◆ **Exercise prompt**:
Verbatim output of the lines below is required, with the images omitted.

******************************

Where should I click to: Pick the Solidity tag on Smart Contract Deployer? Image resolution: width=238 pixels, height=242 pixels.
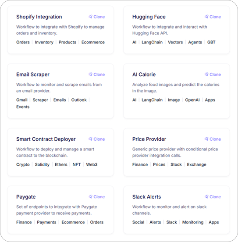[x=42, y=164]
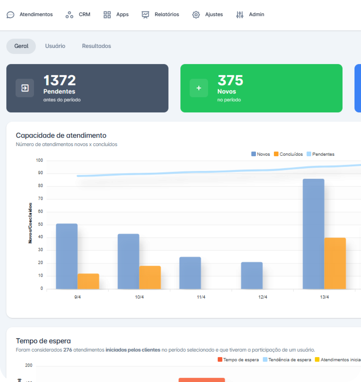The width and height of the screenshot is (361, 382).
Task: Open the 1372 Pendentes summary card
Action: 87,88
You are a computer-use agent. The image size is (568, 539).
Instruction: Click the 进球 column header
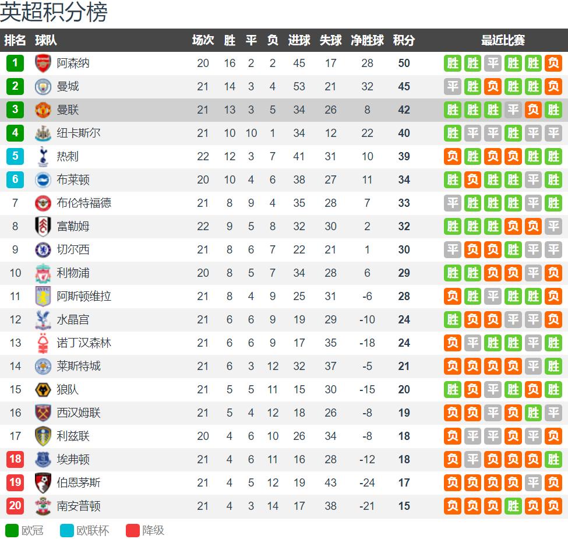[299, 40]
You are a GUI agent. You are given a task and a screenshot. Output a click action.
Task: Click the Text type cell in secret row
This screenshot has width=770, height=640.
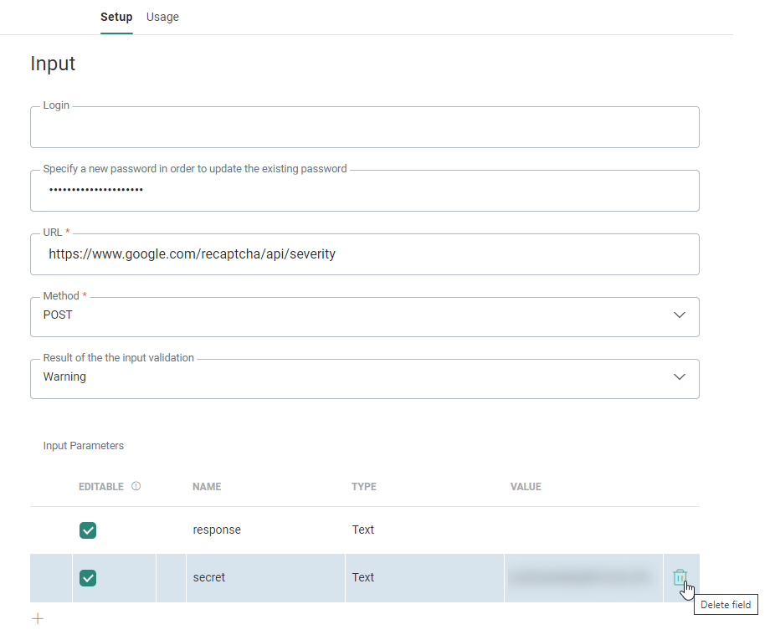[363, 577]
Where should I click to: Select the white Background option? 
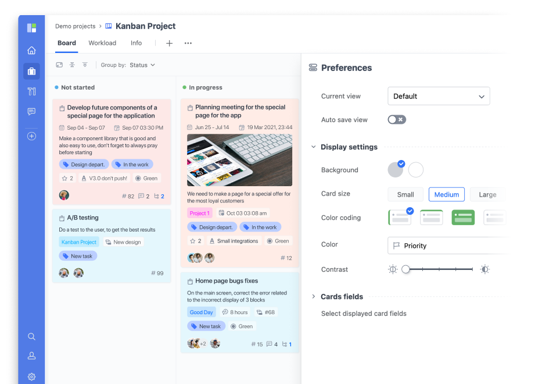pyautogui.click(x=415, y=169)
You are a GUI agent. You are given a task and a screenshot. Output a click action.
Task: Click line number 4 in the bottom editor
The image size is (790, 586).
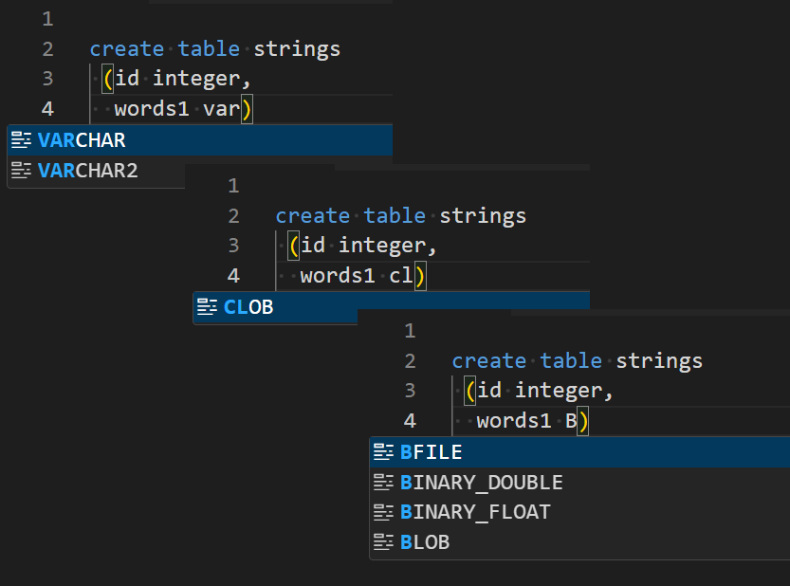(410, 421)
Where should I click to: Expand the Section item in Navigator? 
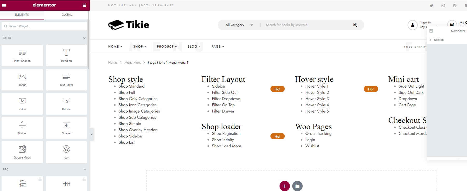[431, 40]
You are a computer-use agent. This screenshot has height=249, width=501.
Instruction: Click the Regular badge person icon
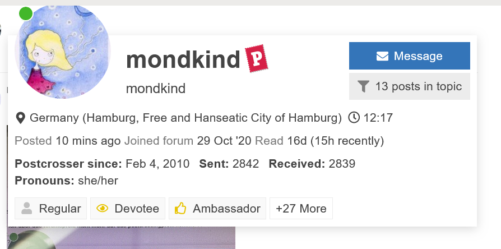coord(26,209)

******************************

◆ **Answer**:
Where should I click to: Pick the Solidity tag on Smart Contract Deployer? Image resolution: width=238 pixels, height=242 pixels.
[x=42, y=164]
The width and height of the screenshot is (361, 382).
Task: Open the 1372 Pendentes summary card
Action: 87,88
You are a computer-use agent. The image size is (568, 539).
Instruction: Click the 进球 column header
[299, 40]
You are a GUI agent. You are given a task and a screenshot. Output a click action.
Task: Click the Text type cell in secret row
This screenshot has width=770, height=640.
[363, 577]
Where should I click to: Select the white Background option? 
pyautogui.click(x=415, y=169)
You are a GUI agent. You are given a task and a screenshot. Output a click action.
Task: Click line number 4 in the bottom editor
The image size is (790, 586).
(410, 421)
Where should I click to: Expand the Section item in Navigator? 
[431, 40]
You are a computer-use agent. This screenshot has height=249, width=501.
Instruction: Click the Regular badge person icon
coord(26,209)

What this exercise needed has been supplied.